Task input section start

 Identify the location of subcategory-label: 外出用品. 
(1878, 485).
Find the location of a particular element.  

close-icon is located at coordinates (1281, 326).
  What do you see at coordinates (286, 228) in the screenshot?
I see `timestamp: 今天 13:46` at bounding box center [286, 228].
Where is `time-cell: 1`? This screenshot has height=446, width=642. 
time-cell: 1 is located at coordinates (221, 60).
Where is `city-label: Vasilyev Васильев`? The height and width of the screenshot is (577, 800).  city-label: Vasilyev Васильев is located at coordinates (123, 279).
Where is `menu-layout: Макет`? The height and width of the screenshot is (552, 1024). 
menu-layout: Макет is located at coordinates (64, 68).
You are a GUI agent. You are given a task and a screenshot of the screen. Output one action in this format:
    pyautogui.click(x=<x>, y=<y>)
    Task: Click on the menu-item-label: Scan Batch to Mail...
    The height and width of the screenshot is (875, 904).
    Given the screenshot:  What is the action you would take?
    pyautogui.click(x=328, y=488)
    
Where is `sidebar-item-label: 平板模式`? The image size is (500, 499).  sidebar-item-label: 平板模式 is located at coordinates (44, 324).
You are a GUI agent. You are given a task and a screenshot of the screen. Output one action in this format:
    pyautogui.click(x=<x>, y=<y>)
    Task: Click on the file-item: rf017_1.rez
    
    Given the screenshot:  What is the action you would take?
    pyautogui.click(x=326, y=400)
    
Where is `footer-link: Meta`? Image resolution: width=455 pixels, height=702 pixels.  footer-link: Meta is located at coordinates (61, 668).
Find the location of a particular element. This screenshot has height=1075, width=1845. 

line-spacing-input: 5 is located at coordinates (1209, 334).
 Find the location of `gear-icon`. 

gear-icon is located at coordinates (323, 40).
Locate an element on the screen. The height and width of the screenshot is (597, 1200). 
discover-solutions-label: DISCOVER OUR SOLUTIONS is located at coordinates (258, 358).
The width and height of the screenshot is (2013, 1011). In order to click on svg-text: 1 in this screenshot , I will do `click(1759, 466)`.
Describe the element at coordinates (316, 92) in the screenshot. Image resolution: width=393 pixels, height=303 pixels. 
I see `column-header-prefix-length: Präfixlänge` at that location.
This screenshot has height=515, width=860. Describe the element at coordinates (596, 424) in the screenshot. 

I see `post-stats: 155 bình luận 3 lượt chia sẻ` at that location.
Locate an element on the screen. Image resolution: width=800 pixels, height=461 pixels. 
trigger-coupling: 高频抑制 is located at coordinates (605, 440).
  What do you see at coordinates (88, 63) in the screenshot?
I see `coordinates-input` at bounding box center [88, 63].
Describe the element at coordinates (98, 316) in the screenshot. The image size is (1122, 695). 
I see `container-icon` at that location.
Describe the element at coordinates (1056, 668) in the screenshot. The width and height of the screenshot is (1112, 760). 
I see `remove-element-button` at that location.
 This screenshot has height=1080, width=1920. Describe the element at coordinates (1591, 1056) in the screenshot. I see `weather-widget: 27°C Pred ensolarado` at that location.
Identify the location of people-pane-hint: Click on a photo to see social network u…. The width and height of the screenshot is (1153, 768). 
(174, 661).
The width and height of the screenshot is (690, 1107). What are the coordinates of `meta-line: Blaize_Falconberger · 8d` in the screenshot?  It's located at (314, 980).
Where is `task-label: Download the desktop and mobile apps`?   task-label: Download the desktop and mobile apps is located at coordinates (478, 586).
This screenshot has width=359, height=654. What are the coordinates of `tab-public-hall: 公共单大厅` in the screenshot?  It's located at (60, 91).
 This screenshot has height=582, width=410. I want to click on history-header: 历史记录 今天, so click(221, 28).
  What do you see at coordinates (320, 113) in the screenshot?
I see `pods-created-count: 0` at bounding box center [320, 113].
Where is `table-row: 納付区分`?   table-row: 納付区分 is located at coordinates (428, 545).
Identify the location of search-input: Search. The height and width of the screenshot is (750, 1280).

Task input section end

Problem details » Extract the lines from the one containing "This screenshot has width=359, height=654." through the end of the lines above, and reproduce them without any change.

Exercise output »
This screenshot has width=359, height=654. What are the coordinates of `tab-public-hall: 公共单大厅` in the screenshot?  It's located at (60, 91).
 This screenshot has height=582, width=410. I want to click on history-header: 历史记录 今天, so click(221, 28).
  What do you see at coordinates (320, 113) in the screenshot?
I see `pods-created-count: 0` at bounding box center [320, 113].
Where is `table-row: 納付区分`?   table-row: 納付区分 is located at coordinates (428, 545).
Identify the location of search-input: Search. The height and width of the screenshot is (750, 1280).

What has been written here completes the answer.